General Discussion of SQM

which buffers is the question. tcp window buffers are not used at any point by forwarded traffic. A forwarder simply looks at the single packet and decides where to send it. On the other hand, an endpoint has to plop these packets into a buffer and wait for the process that wants them to read them...

on the other hand, if you're a router, you need buffers to handle queuing, which may be the buffers mentioned, also you may need buffers to handle physical hardware DMA or some such thing so those are also different. The tcp window buffers simply don't exist on any machine other than the endpoint machines.

1 Like

Does software flow offload work with or against SQM?

Technically it works with SQM, but SQM traffic by definition can't be accelerated (as the full kernel stack remains in charge if every single packet, not allowing any bypassing). So while enabling software flow-offloading shouldn't break anything (this is different with hardware flow-offloading, which would actively fail), you'll lose any kind of speed-up if SQM is enabled as well.

2 Likes

IIRC, with hardware flow-offloading sqm will only see the few packets of each flow that are passed through the normal kernel stack before the offload triggers. No experience/idea about software flow offloading, but given that traffic shaping is quite computationally expensive, even if software flow offload was compatible with sqm the resulting throughput would be much closer to the pure full-kernel stack performance as compared to pure software offload performance. Software offloading works by doing less work per packet, and traffic shaping will force you to do more...

2 Likes

So do we know if enabling Software offloading inhibits or prevents CAKE SQM from performing its task correctly?

I ask because I have SQM enabled for my PPPoE connection, but I'd really like to use Software offloading to accelerate my WiFi transfer speeds and also unburden the CPU a bit.

It would be golden if the PPPoE traffic would stick to the slow-path for SQM, and any other traffic would go through the fast-path.

Apologies if I got the terminology wrong.

I thought that if I disable SQM for download, then I could take advantage of flow offloading, but it seems like the download actually get slower by over 10%. Tested on R7800, PPPoE, 300/300, over WiFi.

I thought flow offloading is not directional, so its either all or nothing, no?

my understanding is software flow offloading bypasses a bunch of iptables processing. But iptables shouldn't be involved in bridging wifi to Ethernet unless you have bridge iptables enabled. the main path I'd expect to accelerate would be wan <-> LAN but with SQM involved it probably won't be a major speedup

useful article: https://www.kernel.org/doc/Documentation/networking/nf_flowtable.txt

it confirms that the major thing software flow offloading does is bypass unnecessary firewall rules.

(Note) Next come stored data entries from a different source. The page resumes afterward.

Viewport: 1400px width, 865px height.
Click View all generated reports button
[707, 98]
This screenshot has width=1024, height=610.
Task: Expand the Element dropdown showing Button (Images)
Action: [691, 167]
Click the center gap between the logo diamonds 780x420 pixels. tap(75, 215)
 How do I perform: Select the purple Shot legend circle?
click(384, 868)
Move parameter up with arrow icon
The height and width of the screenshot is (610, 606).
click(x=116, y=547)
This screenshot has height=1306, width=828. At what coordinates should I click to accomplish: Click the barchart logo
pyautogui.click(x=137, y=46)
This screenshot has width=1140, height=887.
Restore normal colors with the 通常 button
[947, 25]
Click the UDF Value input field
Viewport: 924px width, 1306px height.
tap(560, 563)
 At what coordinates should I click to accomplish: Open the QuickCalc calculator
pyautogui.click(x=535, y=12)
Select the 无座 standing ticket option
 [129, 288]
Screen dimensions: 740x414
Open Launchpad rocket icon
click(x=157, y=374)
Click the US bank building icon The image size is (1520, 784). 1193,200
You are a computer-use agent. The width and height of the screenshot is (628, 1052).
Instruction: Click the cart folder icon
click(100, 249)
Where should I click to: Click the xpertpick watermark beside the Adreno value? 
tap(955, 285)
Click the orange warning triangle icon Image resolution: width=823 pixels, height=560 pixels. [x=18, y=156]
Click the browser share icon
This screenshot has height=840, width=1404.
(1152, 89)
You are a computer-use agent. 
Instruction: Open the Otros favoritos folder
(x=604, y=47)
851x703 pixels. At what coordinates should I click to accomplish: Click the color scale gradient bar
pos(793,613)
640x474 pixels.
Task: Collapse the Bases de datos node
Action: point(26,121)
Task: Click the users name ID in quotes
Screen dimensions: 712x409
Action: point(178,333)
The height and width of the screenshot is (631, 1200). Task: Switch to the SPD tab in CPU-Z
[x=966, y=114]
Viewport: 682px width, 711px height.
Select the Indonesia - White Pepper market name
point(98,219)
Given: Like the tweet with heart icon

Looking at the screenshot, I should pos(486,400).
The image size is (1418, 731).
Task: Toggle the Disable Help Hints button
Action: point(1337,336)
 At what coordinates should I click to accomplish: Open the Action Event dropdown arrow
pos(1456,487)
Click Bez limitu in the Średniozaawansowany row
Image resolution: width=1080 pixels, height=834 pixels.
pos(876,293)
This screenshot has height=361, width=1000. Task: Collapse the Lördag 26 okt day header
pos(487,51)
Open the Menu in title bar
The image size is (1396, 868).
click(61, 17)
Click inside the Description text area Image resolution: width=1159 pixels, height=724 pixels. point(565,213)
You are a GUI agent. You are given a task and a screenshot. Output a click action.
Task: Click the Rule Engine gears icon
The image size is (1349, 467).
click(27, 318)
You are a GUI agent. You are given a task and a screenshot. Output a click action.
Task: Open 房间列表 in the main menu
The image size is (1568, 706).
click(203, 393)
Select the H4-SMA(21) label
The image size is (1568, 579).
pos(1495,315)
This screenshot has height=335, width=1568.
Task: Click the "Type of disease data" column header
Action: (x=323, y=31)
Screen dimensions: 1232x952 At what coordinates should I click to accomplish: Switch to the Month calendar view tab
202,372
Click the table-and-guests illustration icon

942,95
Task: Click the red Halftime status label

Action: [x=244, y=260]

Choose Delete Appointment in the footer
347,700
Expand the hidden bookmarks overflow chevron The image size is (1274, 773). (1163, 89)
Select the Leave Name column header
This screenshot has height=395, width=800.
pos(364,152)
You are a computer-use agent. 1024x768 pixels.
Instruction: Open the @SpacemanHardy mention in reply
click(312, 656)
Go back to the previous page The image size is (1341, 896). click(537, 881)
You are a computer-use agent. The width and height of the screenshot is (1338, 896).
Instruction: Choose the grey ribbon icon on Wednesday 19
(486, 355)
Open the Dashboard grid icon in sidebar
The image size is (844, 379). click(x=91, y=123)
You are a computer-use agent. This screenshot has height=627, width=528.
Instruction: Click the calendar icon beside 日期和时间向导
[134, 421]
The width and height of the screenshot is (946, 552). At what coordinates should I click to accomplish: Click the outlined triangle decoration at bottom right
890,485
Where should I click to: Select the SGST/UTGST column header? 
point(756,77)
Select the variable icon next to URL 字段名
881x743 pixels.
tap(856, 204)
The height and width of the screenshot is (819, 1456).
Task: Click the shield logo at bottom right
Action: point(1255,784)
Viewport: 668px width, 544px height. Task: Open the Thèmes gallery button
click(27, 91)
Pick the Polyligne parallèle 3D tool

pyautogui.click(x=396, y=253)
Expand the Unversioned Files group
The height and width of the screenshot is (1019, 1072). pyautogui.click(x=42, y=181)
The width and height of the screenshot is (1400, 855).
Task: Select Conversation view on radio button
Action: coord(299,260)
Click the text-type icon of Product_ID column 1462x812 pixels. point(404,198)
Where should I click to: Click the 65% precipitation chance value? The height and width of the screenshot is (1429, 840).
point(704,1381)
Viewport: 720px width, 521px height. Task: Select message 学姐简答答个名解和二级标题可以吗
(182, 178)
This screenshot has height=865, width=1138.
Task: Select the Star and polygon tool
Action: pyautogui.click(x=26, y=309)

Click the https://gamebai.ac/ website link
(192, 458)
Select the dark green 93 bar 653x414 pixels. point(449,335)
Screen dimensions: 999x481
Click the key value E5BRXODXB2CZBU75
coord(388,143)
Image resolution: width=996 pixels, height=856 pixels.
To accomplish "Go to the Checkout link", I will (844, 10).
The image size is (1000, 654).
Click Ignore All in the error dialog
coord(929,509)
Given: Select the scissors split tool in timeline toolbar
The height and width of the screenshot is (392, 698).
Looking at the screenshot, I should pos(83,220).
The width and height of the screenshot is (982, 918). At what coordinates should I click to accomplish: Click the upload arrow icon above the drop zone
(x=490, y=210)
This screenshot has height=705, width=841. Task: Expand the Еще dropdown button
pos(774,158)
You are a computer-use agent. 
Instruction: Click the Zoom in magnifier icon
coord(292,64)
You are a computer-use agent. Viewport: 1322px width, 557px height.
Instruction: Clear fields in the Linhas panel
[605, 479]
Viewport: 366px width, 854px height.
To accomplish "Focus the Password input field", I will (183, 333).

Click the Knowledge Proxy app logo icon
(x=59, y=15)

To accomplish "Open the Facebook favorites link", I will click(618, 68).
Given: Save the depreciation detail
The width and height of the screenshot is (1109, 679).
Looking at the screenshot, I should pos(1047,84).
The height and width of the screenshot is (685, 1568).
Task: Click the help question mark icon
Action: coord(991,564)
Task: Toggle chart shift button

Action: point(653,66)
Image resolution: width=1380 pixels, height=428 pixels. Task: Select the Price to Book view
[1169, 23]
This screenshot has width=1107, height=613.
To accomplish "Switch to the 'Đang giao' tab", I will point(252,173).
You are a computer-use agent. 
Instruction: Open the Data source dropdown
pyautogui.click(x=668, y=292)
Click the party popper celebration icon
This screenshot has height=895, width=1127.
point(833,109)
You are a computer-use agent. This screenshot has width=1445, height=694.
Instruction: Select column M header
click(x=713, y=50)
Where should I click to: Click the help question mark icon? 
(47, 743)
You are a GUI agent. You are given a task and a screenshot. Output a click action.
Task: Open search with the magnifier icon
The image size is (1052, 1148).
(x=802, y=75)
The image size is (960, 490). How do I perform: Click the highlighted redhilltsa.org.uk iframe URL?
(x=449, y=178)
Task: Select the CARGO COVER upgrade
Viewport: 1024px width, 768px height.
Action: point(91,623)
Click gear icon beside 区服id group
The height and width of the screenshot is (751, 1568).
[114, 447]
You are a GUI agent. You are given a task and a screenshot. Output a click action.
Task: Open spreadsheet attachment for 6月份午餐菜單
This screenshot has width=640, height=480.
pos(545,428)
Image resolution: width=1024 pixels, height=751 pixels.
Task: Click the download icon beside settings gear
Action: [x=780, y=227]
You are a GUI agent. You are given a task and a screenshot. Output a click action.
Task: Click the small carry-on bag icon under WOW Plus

The first packets go through the full firewall, and then once conntrack has the flow established, as soon as the packet comes in ingress, it gets sent directly to neigh_xmit... Now @moeller0 does neigh_xmit then call into the queuing system? I would guess so. So all the packets would go through SQM if that's true.

1 Like

Thanks for the explanation. Made me realize why my LAN WiFi transfers got faster after enabling SoftOff.

I was running WiFi transfer tests while my WAN connection was 100% utilized. I'm pretty sure now the speed-up was due to reducing CPU utilization on the core doing IRQ for the WiFi device.

I believe the issue is that we only get packets after the ingress node of the diagram, so if a packet matches to the flow table I believe sqm will not see it at all, at least for ingress.

Ah, right! because ingress is handled with an IFB in the standard setup. I'm using egress of my LAN instead :wink: if you have a qdisc on the egress of LAN does it see the packet from neigh_xmit? I haven't got a clue.

1 Like

Mmmh, just did a quick and dirty test on my wndr3700, wirt or without software flow offloading checked my sqm ingress settings are honored (I shape my 99 Mbps downstream link to 49 Mbps, since my current main router can only shape reliably to around 70-80 Mbps up+down, doing a wget -O /dev/null http://speedtest.belwue.net/10G --report-speed=bits -4 manual single flow spedtest shows a limit ~42Mbps independent of the offload status, but in any case doing this over the 5GHz radio has my router's CPU at 1% idle, enabling flow offloads with sqm disabled results in both times ~91Mbps goodput, but with 20% idel with softoffloads and 0-5% without).

So I cautiously retract my theory, software flow offloading might be compatible with ingress sqm (but the sqm is so expensive that it does not really give that much of an advantage).

I have (unscientifically) observed the lower download throughput with SQM ( download == 0 and upload == 275000) and offload enabled, but my router is also close to its limits in this test.
So I have for now disabled the offload.

Blockquote[quote="fantom-x, post:94, topic:30527"]
I have (unscientifically) observed the lower download throughput with SQM ( download == 0 and upload == 275000 ) and offload enabled, but my router is also close to its limits in this test.
So I have for now disabled the offload.
[/quote]

My r7800 runs out of juice for piece of cake / layer cake at that speed as well (~mid 200mbps wired). FQ_codel + simplest_tbf give me the best balance of throughput and latency (up to 500mbps wired). What qdisc / script are you running (cat /etc/config/sqm)?

I know some of you have probably seen it already, but for those of you running out of juice for SQM... if you haven't already seen them here are my recent results using RPi 4 for routing and shaping a full gigabit easily.

This one, but LAN/WAN use case does not interest me. 5GHz wifi tops out at around 260Mbps.

I saw that, but I am desperately trying to not multiply the number of devices to manage. Although, it does not look like I am gonna succeed here.

Yeah, I hear you. I eventually installed cfengine and have been trying to automate the heck out of everything... It has helped a lot with desktops and laptops and servers. There's no openwrt package for routers and access points though.

Well, for the several routers I manage I went the /etc/uci-defaults/ route. I package all configuration scripts and packages, disable preserve config in LuCI, and just send a firmware over to the router owner. They just upgrade, the configuration scripts do all the setup, and it is all good. If they mess up the config, I ask them to reset to defaults, and the router is as good as new in a few minutes.

Has ctinfo been backported to work for 4.4.167?

Is it normal that the SQM overhead size does not make any difference on my connection? Even more, I do not seems to any buffer bloat without SQM either...